Continuiamo la nostra escursione nel mondo dell’intelligenza artificiale e delle direzioni che sta prendendo. Nell’articolo precedente abbiamo cominciato a guardare come le aziende italiane sfruttano l’AI. Adesso è arrivato il momento di chiedersi cosa fanno invece gli italiani, soprattutto nelle scuole, che formano i cittadini e i lavoratori di domani.

L’italiano medio e l’intelligenza articiale: amore, odio o ignoranza? È un rapporto complesso e contraddittorio quello che gli italiani stanno costruendo con l’intelligenza artificiale, in un Paese dove le disuguaglianze digitali riflettono profonde fratture generazionali. Mentre circa un terzo della popolazione dichiara di non conoscere alcuno strumento di AI, tra i giovani sotto i 25 anni la percentuale di “ignavi digitali” crolla al 4%, segnalando un divario che va ben oltre la semplice dimestichezza tecnologica. La rivoluzione digitale procede a velocità diverse nel Belpaese, con una frammentazione che si manifesta tanto nella vita quotidiana quanto e soprattutto nel sistema educativo. Gli italiani sembrano dividersi tra chi cavalca l’onda dell’innovazione e chi osserva con sospetto l’avanzata di algoritmi e sistemi automatizzati.

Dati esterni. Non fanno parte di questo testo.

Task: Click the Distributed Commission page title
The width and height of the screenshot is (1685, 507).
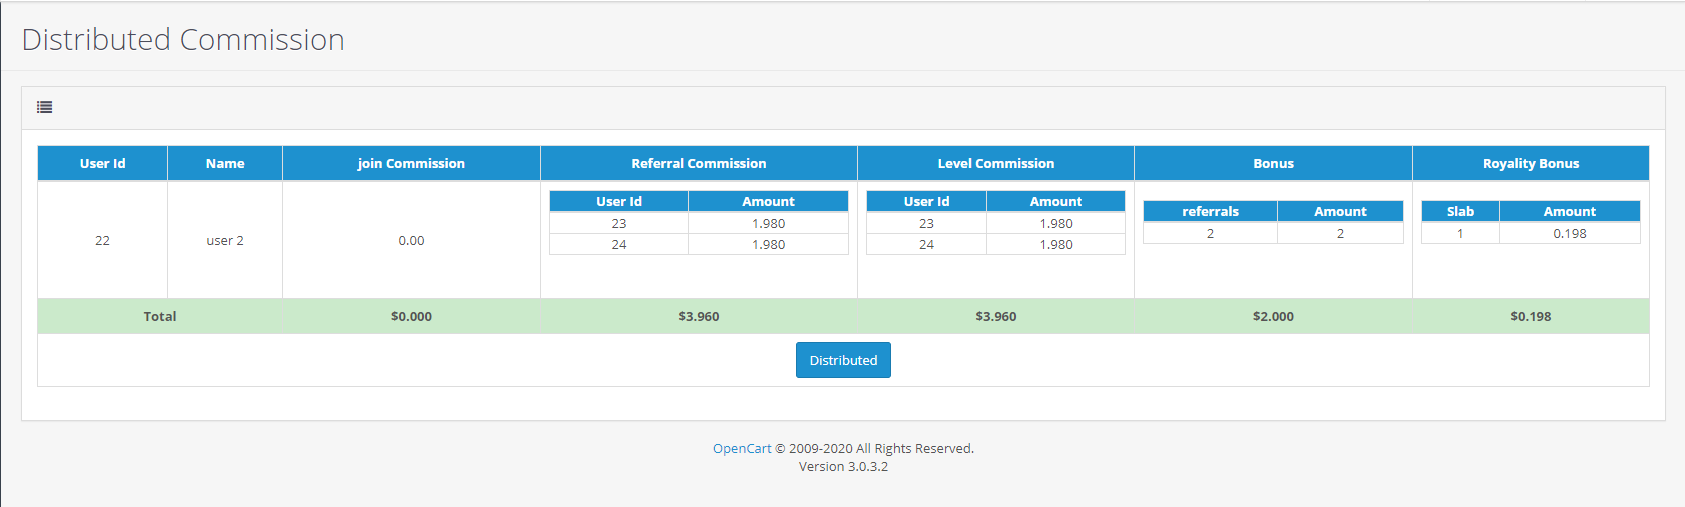Action: (183, 39)
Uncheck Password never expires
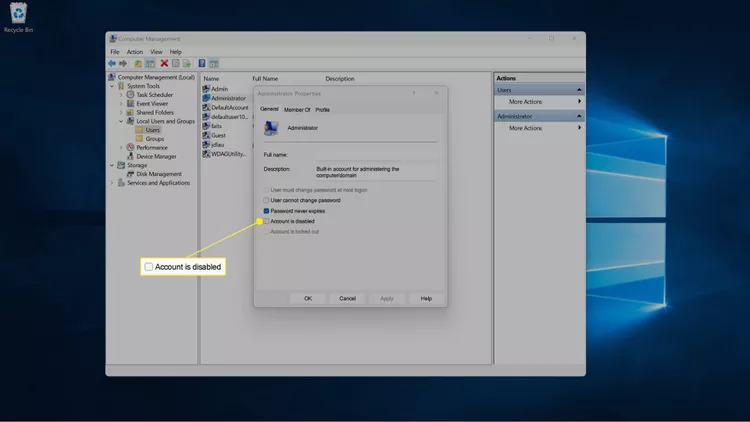Image resolution: width=750 pixels, height=422 pixels. [266, 211]
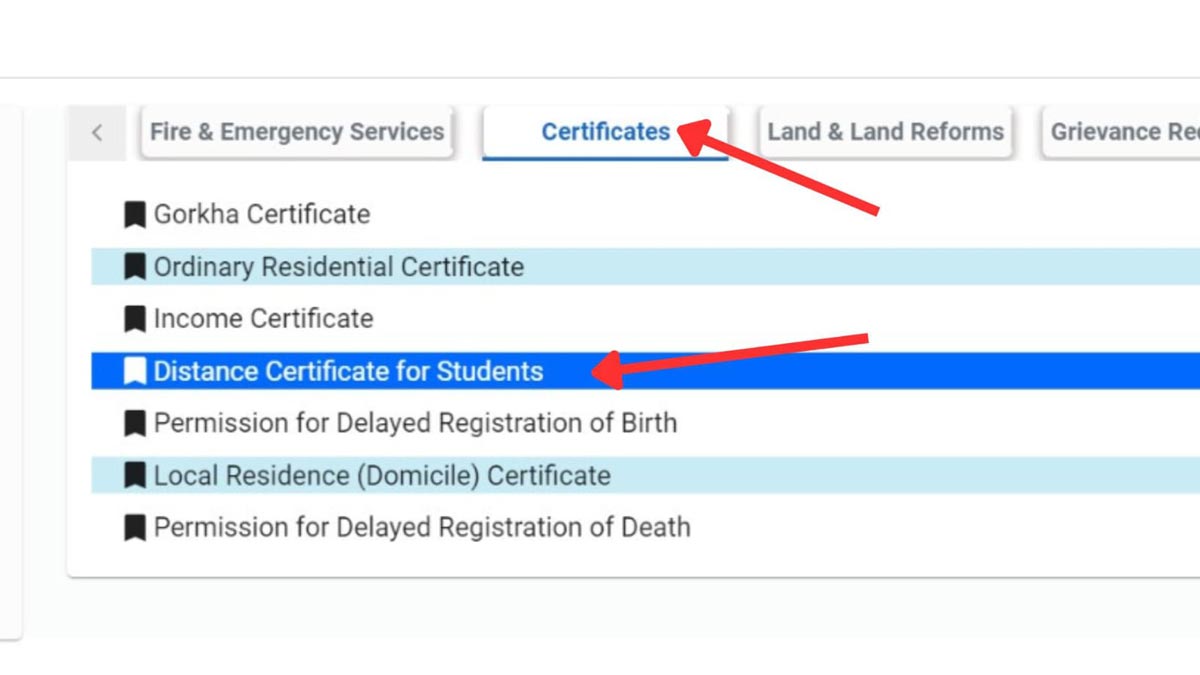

Nel panorama del nostro Paese, infatti, l’intelligenza artificiale viene impiegata principalmente per attività personali e di svago, con il 47% degli utenti che la utilizza esclusivamente in ambito privato. La generazione di riassunti e sintesi di testi rappresenta l’applicazione più diffusa e quella considerata più affidabile, con il 71% degli utilizzatori che si fida dell’AI per questa funzione (ovviamente con obiettivi scolastico e non per il tempo libero). Seguono la creazione di contenuti digitali come immagini, video e musica, oltre al supporto nella ricerca di informazioni e nell’organizzazione di viaggi o attività quotidiane. Solo un utilizzatore su cinque impiega l’intelligenza artificiale esclusivamente per attività lavorative, prevalentemente per generare testi, classificare documenti e analizzare dati.

Non siamo tutti incoscienti: in molti ci chiediamo (e temiamo) i possibili problemi generati dall’intelligenza artificiale. Le principali preoccupazioni degli italiani riguardano la diffusione dei deepfake (66%), la disinformazione (63%) e la manipolazione dei dati personali (62%). La fiducia nell’AI diminuisce drasticamente quando si passa da attività considerate a basso rischio a quelle che richiedono maggiore responsabilità o hanno un significativo impatto sociale, come la produzione di normative o la scrittura di articoli giornalistici. L’adozione è spinta soprattutto dalla praticità e dalla curiosità personale, più che da programmi istituzionali o da strategie organizzative strutturate.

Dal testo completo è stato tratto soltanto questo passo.